WHAT TO PRODUCE -
Gather up every line from the entries below that uses the word "http".

DATA TO EXAMINE -
((
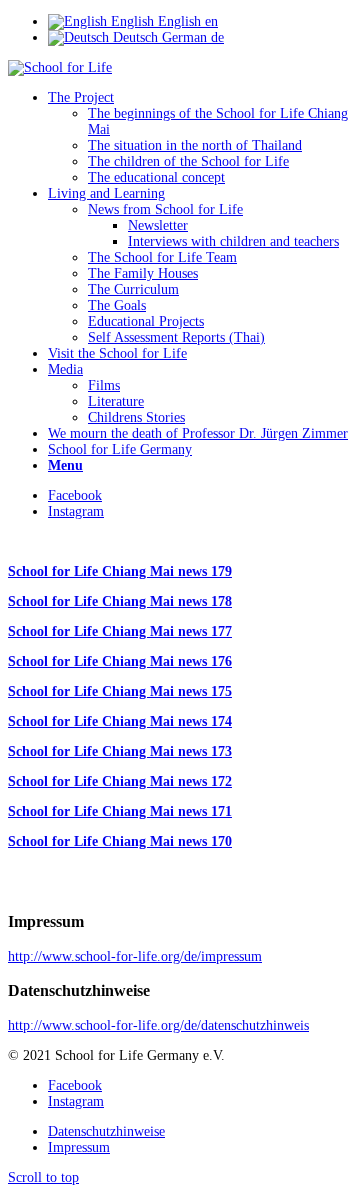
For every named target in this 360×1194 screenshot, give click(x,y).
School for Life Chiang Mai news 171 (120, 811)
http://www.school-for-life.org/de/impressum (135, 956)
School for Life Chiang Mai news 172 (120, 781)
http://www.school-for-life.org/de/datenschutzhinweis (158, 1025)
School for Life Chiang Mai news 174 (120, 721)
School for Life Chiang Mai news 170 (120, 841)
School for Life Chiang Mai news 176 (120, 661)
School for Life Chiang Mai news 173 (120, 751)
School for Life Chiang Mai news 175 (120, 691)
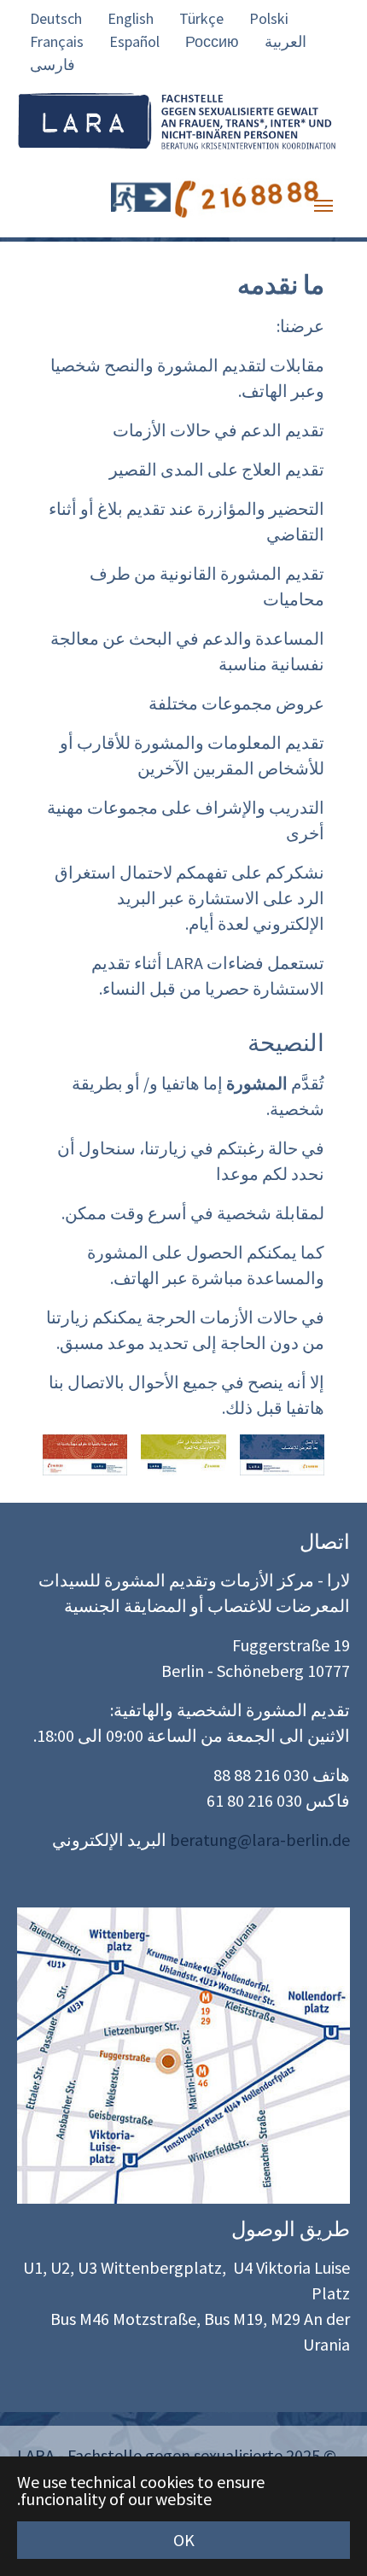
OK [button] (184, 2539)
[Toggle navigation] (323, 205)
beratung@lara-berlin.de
))
((
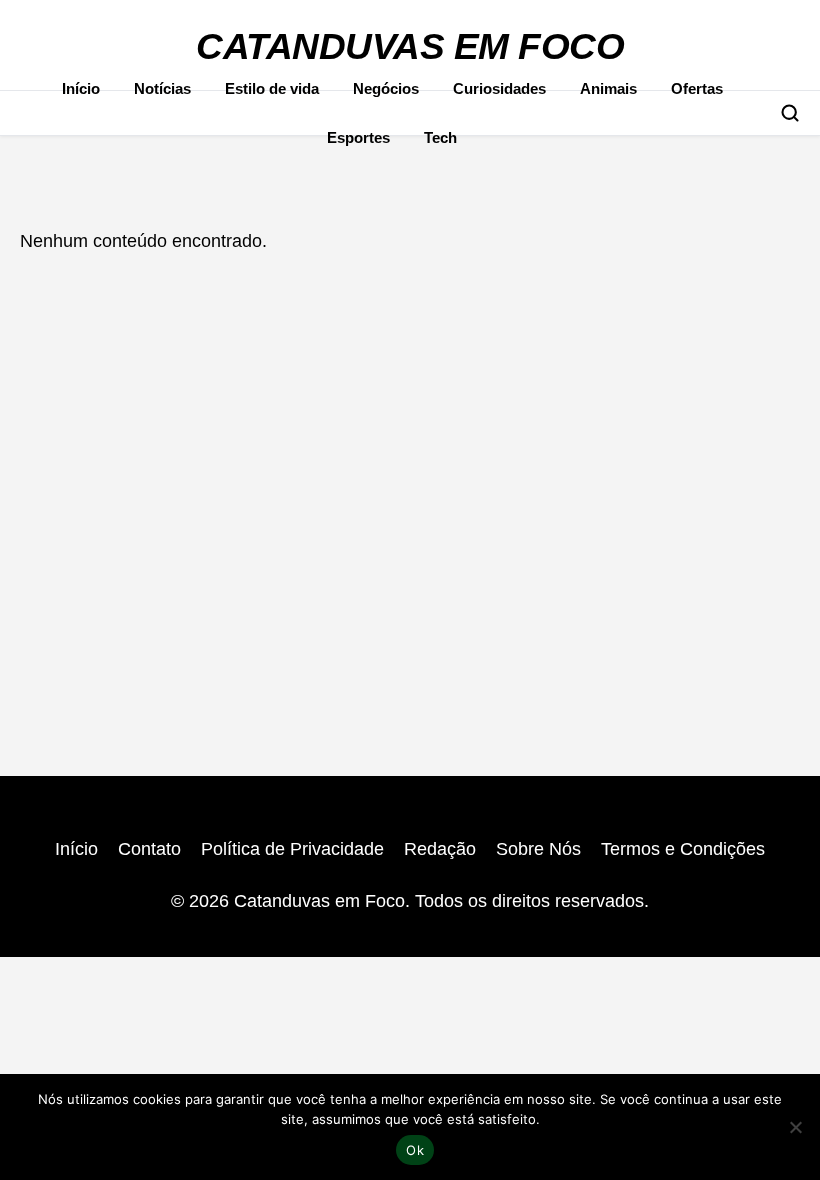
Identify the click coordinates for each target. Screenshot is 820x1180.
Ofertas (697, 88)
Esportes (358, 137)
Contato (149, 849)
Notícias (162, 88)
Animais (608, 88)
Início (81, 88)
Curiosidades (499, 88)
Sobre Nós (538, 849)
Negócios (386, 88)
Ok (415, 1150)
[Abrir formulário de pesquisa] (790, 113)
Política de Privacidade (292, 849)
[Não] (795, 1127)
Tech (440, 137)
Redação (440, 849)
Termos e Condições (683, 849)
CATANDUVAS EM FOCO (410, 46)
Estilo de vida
))
EXPECTED OUTPUT -
http://www.school-for-life.org/de/impressum (135, 956)
http://www.school-for-life.org/de/datenschutzhinweis (158, 1025)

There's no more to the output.